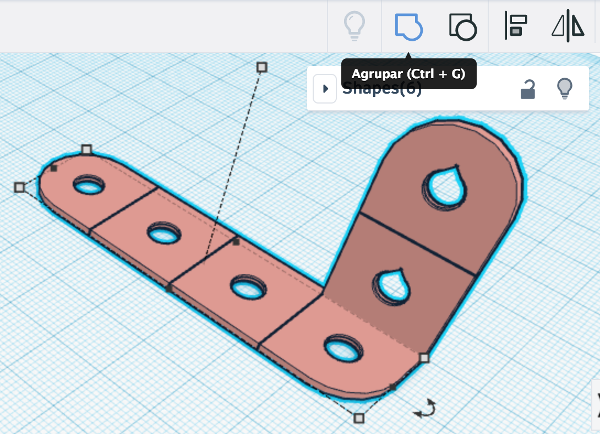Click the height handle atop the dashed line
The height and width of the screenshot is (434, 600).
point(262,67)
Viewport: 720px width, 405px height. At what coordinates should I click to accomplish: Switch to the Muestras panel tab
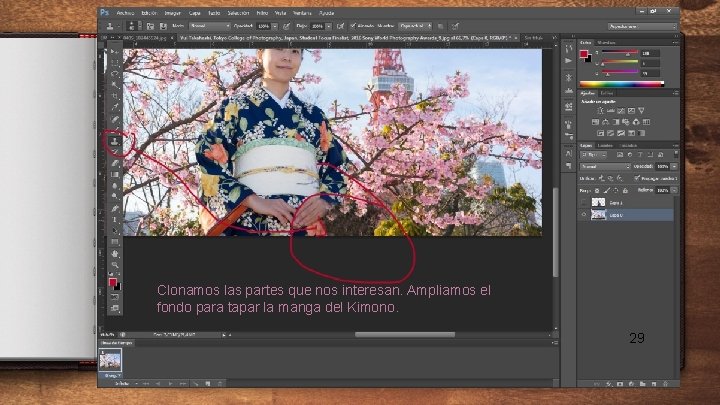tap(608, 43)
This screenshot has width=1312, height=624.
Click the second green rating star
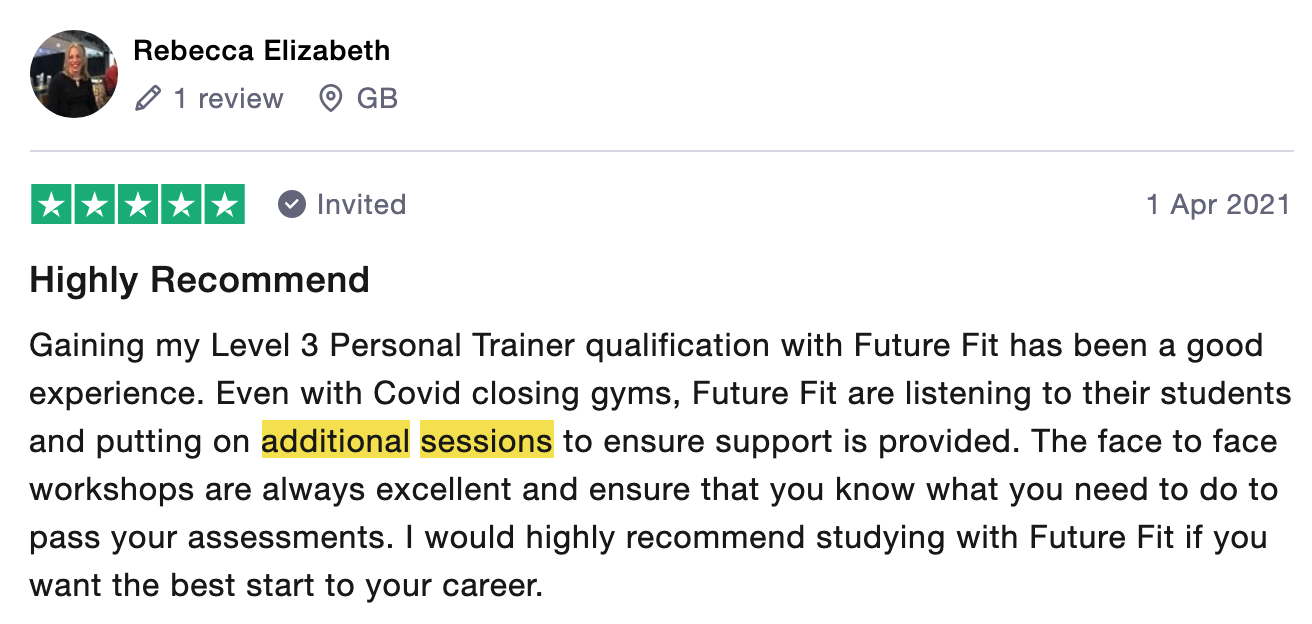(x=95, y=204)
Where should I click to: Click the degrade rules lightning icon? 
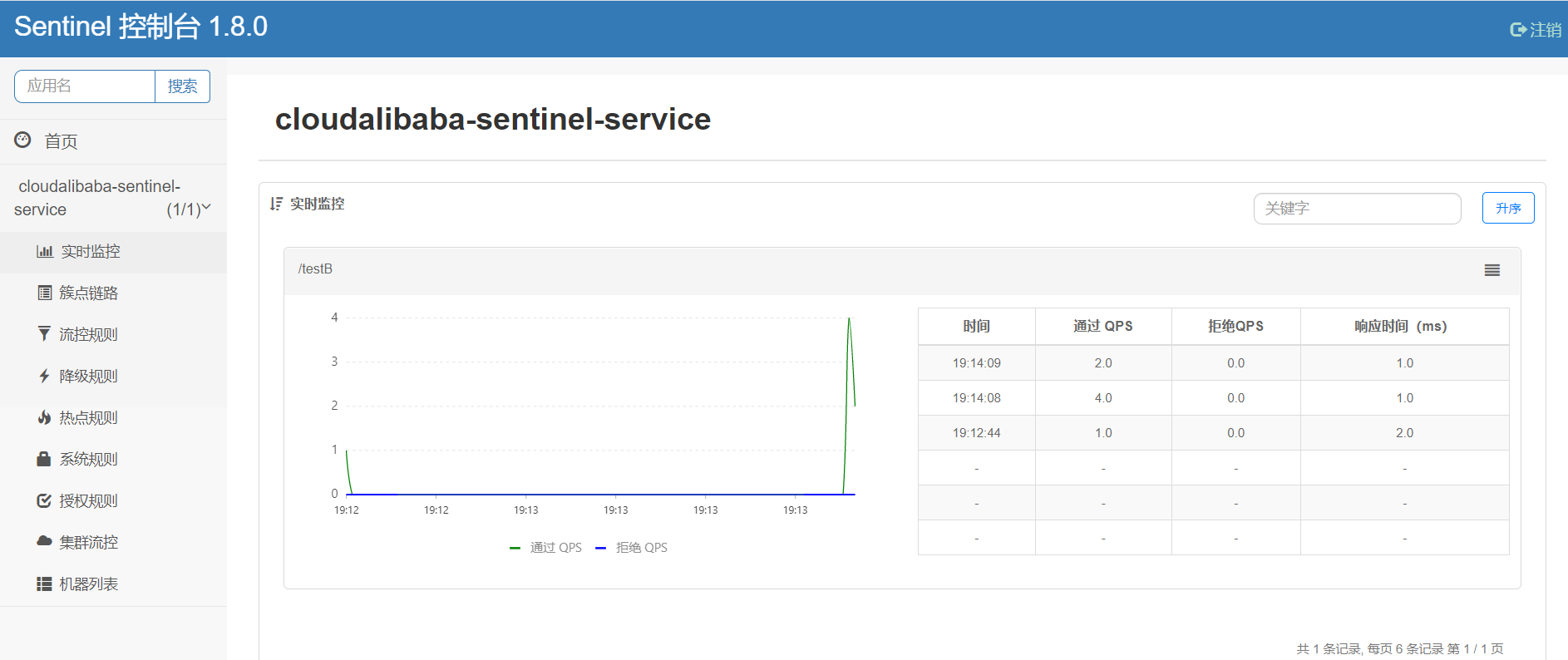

» Task instructions:
Retype only the lines from the one with "Click the second green rating star" through the final line of the entries, please, and keep the pictures out.

» Your solution:
Click the second green rating star
(x=95, y=204)
Where should I click to: Click the degrade rules lightning icon? 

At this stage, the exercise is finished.